In this work, by using the iterative feature representation algorithm, we developed a machine learning based method, namely m7G-IFL, to identify m7G sites. To demonstrate its superiority, m7G-IFL was evaluated and compared with existing predictors. The results demonstrate that our predictor outperforms existing predictors in terms of accuracy for identifying m7G sites. By analyzing and comparing the features used in the predictors, we found that the positive and negative samples in our feature space were more separated than in existing feature space. This result demonstrates that our features extracted more discriminative information via the iterative feature learning process, and thus contributed to the predictive performance improvement.
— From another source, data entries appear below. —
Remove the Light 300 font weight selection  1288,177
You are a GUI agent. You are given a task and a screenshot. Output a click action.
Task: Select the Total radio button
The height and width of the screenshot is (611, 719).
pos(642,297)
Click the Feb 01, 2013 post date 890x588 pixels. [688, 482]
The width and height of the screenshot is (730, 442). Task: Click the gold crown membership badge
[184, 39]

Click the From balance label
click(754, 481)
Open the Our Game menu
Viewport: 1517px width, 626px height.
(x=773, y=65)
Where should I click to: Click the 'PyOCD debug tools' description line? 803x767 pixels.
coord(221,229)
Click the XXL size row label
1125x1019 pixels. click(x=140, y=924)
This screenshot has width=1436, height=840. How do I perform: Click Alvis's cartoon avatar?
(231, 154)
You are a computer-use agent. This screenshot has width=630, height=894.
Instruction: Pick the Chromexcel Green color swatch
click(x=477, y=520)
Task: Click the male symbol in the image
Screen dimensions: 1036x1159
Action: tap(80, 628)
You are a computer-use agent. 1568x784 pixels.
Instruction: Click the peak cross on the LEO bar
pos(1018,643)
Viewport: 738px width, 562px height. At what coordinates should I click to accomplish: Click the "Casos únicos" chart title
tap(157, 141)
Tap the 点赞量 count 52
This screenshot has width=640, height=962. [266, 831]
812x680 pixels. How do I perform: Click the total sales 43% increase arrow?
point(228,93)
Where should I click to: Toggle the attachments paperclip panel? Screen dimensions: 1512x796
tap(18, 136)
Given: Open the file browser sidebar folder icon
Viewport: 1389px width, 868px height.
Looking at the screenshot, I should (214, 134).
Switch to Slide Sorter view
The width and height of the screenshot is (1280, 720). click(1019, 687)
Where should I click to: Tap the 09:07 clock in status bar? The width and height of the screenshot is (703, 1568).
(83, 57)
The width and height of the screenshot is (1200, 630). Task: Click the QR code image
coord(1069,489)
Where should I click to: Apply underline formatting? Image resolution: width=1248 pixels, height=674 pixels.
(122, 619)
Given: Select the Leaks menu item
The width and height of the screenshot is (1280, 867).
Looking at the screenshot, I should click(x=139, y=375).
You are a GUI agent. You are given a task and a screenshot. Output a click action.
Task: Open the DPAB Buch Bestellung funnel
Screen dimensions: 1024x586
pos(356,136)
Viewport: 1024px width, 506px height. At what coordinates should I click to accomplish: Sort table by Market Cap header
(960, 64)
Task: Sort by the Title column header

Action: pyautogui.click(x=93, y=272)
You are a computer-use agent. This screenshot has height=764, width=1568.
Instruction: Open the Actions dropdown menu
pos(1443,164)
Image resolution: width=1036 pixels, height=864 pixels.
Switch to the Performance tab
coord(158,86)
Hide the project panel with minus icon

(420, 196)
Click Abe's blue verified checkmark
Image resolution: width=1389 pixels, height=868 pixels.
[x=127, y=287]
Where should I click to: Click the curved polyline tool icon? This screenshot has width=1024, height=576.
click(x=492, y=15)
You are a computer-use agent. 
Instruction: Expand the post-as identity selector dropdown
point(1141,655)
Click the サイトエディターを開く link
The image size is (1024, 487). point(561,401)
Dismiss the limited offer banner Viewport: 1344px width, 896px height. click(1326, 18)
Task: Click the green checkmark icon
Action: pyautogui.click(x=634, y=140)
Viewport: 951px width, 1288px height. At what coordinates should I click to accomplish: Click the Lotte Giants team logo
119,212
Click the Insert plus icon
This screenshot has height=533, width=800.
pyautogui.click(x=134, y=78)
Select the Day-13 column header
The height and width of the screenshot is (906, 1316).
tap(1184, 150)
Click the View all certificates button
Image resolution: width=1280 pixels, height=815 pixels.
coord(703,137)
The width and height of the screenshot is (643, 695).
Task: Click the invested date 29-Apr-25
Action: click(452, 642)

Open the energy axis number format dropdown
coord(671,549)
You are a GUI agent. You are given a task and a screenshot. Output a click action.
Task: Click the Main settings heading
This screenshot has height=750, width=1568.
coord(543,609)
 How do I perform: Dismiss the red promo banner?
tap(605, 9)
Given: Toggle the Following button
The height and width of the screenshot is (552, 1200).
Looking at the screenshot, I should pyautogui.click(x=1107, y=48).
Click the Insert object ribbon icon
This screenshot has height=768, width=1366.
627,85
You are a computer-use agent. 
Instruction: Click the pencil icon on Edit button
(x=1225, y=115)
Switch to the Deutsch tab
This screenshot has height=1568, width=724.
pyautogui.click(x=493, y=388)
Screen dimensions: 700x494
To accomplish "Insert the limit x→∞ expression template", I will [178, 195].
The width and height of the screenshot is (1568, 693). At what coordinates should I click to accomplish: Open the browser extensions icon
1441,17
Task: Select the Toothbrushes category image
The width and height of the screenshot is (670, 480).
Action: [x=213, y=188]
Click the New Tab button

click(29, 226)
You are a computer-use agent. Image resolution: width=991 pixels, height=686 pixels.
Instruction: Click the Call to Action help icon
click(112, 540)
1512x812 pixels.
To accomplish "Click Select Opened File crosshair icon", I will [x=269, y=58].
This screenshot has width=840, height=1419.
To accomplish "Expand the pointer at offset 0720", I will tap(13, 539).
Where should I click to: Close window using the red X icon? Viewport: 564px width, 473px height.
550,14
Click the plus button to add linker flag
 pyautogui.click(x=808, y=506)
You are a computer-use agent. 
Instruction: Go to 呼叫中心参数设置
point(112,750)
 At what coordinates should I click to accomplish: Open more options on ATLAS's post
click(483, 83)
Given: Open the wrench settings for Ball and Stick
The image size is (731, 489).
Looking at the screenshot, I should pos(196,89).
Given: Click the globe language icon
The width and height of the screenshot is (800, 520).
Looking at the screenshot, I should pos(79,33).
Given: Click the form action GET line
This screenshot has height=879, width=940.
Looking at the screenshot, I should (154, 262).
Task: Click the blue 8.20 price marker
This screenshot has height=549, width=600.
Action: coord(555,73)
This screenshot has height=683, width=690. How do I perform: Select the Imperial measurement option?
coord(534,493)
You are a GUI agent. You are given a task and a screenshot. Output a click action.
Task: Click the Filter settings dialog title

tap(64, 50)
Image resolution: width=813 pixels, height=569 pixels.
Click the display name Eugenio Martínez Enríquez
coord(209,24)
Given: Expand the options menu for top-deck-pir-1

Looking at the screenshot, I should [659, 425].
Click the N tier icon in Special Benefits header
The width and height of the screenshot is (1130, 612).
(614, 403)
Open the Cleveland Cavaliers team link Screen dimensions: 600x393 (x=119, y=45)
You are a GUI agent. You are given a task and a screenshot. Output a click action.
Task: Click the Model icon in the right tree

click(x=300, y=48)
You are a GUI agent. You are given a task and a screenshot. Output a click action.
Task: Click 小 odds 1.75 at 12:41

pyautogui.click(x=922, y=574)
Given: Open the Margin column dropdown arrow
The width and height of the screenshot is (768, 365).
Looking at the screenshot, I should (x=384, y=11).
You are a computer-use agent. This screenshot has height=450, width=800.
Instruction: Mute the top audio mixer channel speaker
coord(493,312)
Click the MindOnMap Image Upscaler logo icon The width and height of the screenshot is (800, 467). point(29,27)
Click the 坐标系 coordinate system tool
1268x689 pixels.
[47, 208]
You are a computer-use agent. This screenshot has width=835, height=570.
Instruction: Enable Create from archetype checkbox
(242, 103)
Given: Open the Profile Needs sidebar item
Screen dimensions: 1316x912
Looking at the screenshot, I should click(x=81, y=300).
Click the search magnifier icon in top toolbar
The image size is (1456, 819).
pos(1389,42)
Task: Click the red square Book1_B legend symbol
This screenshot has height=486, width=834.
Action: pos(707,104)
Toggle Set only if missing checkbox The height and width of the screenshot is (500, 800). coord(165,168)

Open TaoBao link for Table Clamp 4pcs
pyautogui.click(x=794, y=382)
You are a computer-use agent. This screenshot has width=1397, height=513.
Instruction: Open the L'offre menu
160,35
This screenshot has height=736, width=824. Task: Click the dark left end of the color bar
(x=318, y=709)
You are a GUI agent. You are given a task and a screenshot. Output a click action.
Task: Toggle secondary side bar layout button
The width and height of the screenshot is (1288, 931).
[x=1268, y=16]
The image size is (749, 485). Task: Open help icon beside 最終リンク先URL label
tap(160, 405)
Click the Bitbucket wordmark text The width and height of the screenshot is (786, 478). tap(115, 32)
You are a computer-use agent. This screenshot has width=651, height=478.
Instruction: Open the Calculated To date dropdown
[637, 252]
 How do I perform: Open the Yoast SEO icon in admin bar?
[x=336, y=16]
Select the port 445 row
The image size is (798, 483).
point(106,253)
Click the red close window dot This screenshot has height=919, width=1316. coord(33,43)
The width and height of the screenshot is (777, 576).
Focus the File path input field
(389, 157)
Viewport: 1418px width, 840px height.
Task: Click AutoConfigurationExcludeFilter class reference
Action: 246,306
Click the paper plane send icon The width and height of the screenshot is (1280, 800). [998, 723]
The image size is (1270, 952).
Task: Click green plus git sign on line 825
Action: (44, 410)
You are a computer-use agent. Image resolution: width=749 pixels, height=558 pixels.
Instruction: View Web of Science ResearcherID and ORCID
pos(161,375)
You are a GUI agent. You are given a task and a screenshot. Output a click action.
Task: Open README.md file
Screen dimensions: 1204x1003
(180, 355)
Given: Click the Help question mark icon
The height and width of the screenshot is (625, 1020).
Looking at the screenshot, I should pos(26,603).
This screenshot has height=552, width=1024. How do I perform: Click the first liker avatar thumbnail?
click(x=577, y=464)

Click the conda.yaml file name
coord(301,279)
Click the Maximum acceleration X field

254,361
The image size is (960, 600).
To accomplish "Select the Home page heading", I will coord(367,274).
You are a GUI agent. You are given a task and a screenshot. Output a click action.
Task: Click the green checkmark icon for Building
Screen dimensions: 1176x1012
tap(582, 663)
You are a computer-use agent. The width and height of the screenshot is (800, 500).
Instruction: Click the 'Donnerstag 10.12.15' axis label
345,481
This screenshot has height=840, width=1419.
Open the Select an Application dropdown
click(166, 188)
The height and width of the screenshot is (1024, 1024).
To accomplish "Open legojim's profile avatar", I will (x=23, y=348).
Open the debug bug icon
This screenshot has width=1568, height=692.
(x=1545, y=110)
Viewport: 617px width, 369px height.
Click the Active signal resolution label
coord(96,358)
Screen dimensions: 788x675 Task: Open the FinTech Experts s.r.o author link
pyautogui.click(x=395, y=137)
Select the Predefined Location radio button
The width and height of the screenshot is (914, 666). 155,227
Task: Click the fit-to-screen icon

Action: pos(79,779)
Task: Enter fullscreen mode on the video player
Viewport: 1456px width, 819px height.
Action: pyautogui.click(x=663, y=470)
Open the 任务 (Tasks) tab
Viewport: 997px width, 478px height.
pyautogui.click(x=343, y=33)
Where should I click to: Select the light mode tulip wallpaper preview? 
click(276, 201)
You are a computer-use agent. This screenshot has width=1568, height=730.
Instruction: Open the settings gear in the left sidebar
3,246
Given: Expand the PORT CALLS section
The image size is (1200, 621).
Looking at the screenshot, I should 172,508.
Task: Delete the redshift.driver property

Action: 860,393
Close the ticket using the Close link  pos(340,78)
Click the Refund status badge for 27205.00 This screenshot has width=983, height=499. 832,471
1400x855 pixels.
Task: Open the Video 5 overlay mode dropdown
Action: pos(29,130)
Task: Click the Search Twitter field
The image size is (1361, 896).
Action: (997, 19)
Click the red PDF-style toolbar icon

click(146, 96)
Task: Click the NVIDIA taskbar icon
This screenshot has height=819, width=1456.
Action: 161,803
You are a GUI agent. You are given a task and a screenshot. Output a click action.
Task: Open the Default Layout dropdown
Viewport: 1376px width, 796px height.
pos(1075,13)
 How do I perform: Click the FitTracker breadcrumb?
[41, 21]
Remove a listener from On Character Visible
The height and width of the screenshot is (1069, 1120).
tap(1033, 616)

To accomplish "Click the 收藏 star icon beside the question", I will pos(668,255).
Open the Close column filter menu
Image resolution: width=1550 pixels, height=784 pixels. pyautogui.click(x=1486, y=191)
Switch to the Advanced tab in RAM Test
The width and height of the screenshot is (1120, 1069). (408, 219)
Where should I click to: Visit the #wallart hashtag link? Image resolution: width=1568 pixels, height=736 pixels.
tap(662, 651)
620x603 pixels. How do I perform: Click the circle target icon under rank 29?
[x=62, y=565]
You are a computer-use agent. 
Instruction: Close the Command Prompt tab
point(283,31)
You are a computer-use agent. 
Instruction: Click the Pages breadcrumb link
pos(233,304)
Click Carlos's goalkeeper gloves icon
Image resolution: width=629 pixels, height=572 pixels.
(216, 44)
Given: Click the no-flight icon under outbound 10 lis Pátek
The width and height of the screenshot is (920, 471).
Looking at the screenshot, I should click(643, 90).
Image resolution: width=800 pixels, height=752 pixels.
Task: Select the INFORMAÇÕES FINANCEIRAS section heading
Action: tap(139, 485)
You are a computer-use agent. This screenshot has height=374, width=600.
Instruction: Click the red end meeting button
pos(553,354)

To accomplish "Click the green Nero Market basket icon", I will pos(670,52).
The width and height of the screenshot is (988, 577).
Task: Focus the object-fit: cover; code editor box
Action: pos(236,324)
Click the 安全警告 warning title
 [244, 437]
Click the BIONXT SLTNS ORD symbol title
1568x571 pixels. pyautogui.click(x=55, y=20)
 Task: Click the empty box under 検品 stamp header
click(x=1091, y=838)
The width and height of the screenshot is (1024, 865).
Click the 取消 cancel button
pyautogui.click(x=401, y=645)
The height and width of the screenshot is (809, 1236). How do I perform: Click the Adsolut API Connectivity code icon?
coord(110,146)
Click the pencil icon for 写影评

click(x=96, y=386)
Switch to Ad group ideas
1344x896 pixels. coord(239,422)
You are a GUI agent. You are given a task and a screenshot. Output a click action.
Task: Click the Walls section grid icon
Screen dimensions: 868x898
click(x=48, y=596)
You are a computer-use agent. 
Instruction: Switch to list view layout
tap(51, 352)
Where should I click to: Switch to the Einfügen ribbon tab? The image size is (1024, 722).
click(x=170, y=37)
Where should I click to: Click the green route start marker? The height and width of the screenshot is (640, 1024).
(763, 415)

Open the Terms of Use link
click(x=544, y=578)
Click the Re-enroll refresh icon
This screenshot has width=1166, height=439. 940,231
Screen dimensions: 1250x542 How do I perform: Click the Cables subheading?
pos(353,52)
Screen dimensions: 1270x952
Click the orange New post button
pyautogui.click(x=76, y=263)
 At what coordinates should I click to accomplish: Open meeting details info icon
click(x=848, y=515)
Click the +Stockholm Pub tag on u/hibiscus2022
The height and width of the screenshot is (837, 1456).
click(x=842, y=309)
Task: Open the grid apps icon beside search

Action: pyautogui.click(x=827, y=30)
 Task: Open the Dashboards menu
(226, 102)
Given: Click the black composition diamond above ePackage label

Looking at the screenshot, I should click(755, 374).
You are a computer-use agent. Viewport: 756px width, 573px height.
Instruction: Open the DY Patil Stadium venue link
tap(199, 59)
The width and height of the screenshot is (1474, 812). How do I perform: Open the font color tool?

N7-甲基鸟嘌呤(m7G)是一种重要的表观遗传修饰,在基因表达调控中起着至关重要的作用。因此,准确识别 m7G 修饰将有助于揭示和深入了解其潜在的功能机制。尽管高通量实验方法能够精确地定位 m7G 位点,但它们仍然成本高昂。因此,有必要开发新的方法来识别 m7G 位点。
在这项工作中,我们通过使用迭代特征表示算法,开发了一种基于机器学习的方法,即 m7G-IFL,用于识别 m7G 位点。为了证明其优越性,我们将 m7G-IFL 与现有的预测器进行了评估和比较。结果表明,我们的预测器在识别 m7G 位点的准确性方面优于现有的预测器。通过分析和比较预测器中使用的特征,我们发现我们特征空间中的正负样本比现有特征空间中的更分离。这一结果表明,我们的特征通过迭代特征学习过程提取了更具判别力的信息,从而有助于提高预测性能。